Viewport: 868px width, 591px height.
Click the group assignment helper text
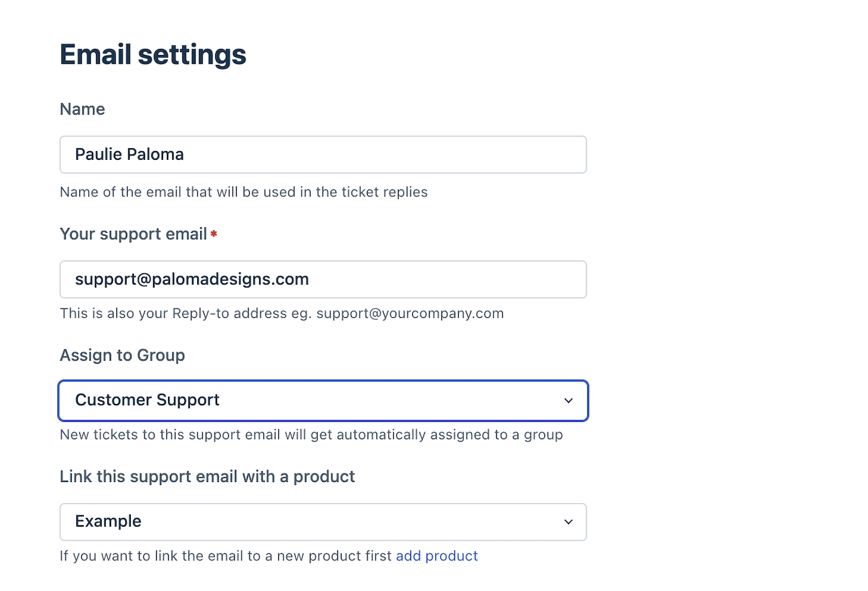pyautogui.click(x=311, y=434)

--

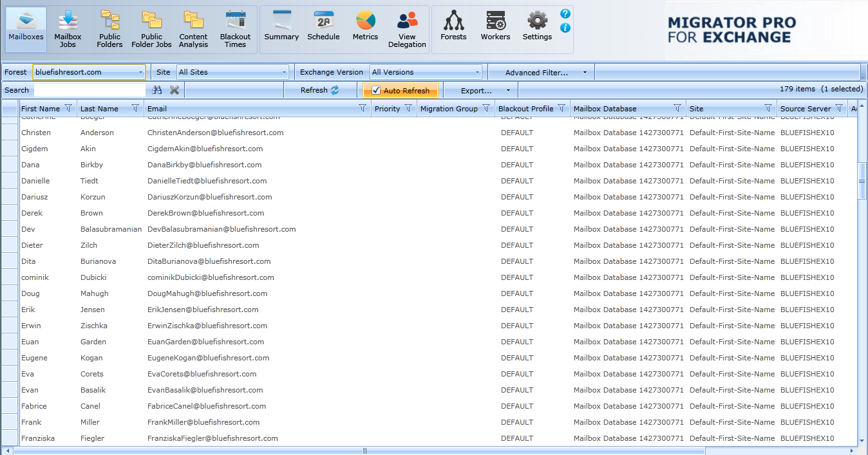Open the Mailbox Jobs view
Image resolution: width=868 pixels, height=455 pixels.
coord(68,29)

...

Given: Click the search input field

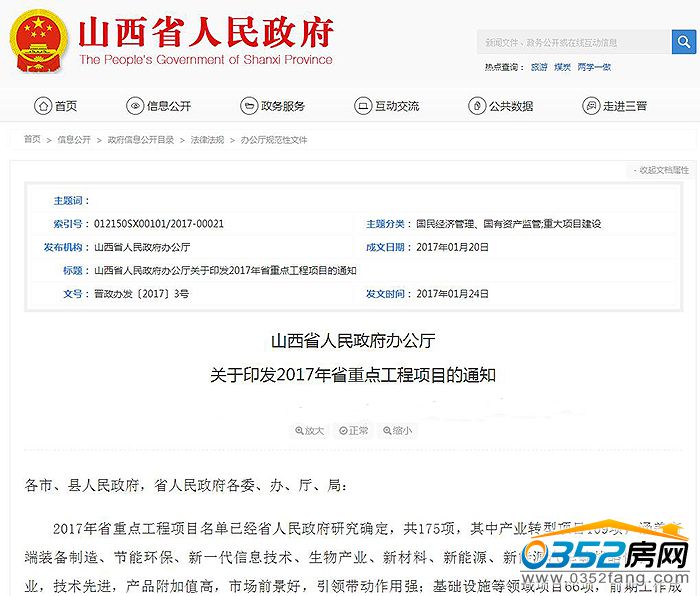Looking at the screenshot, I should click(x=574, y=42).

→ What is being asked
Recast the lines starting at the one containing "Viewport: 868px width, 591px height." and ending at the one containing "pyautogui.click(x=311, y=434)" as a Markdown table with the columns Row and Line, one row per line, skipping blank lines. Leave the pictures out of the table.

→ Exercise response
| Row | Line |
|---|---|
| 1 | Viewport: 868px width, 591px height. |
| 2 | Click the group assignment helper text |
| 3 | pyautogui.click(x=311, y=434) |